Мне, по сути, было нечем себя занять. Я обнаружил экземпляр проповедей Боссюэ
[149] и жития святых в нескольких изданиях на французском языке – можно было их почитать; можно было пойти в радиоузел и убедиться, что никаких вестей о лодке пограничного комиссара не поступало, или же наведаться к англоговорящему кузнецу и поглазеть, как он возится со старинными автоматическими пистолетами. Этот молодой человек не ходил со мной в кафе из-за того, что недавно избил владельца: он безмерно гордился своим поступком, для которого, впрочем, не требовалось большого мужества: хозяин кафе был очень стар и немного увечен. Можно было угостить бананами пленную обезьяну или поизучать глистов в лабораторных колбах.
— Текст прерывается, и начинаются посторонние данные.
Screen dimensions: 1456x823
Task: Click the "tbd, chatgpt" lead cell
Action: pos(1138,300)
Можно было понаблюдать, как плотник в силу редкой необходимости распиливает доски. Казалось, недостатка в занятиях не было, но при всем том дни тянулись невероятно медленно.
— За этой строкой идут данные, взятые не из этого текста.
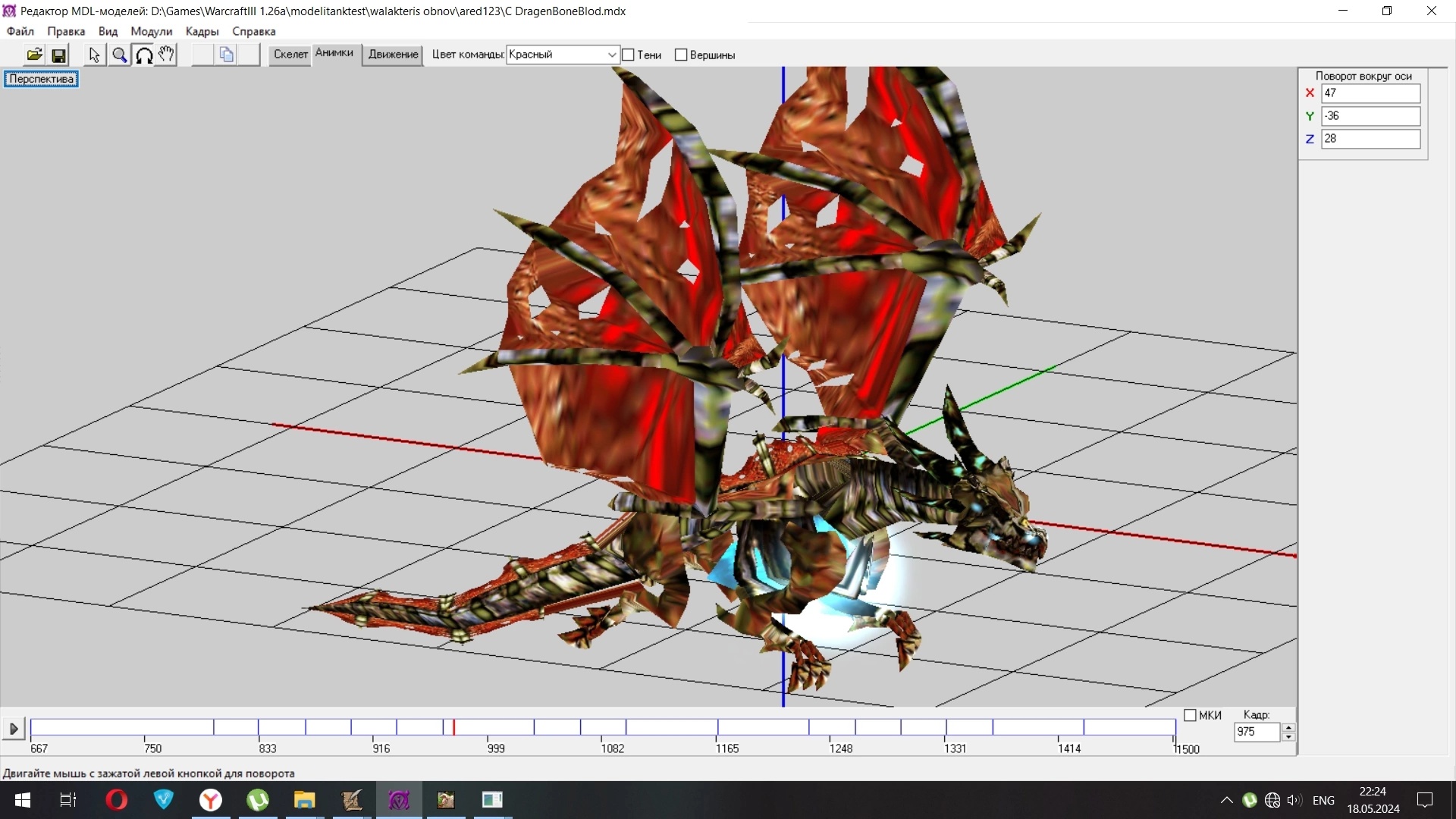Select the rotate view tool
Screen dimensions: 1456x819
pos(143,55)
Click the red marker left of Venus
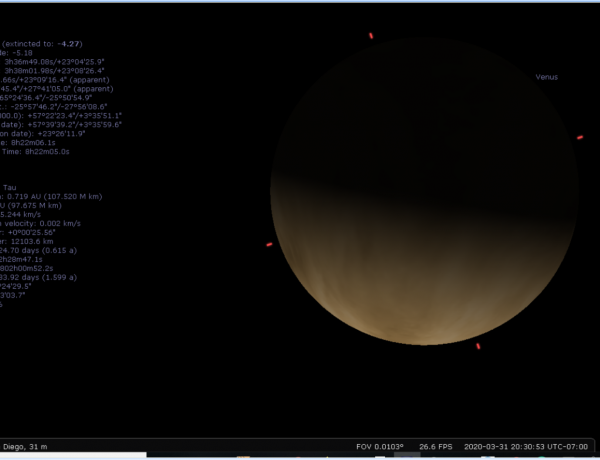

Кузнец, который знал все, что происходит в городе, клялся сообщить мне, как только будет замечена лодка комиссара, но совсем забыл, и только через шесть дней моего пребывания в приорате я однажды утром случайно узнал от герра Штайнглера, что лодка пришла накануне вечером и должна отчалить через час, а сам комиссар в данный момент находится в радиоузле. Я поспешил к нему с расспросами. В сопровождении отца Алкуина я бы чувствовал себя гораздо увереннее, но как раз в тот день его свалила лихорадка. В одиночку же я был никем и ничем. Комиссар, дружелюбный человек маленького роста, в прекрасном настроении от перспективы краткого отпуска в Манаусе, наотрез отказался взять меня в свою лодку. У меня язык не поворачивается его за это винить. Потенциально каждый в этом регионе – беглый преступник, а комиссар ничего обо мне не знал, кроме того, что вид у меня достаточно потрепанный и слишком уж я спешу убраться подальше от Боа-Висты. Я предъявил ему свой паспорт и аккредитивы, но все напрасно. Я умолял его телеграфировать в Джорджтаун, чтобы там подтвердили мою личность, но, по его словам, на ожидание ответа могла уйти целая неделя. Я протягивал ему большие комки засаленных банкнот. Он не взял. Уж кто-кто, а он насмотрелся на иностранцев, которые неведомо откуда сваливаются поодиночке в самый центр штата Амазонас; а тот факт, что я оказался при деньгах, и вовсе превращал меня в злодея. Он улыбнулся, похлопал меня по плечу, предложил сигарету – и строго по расписанию его лодка уплыла без меня.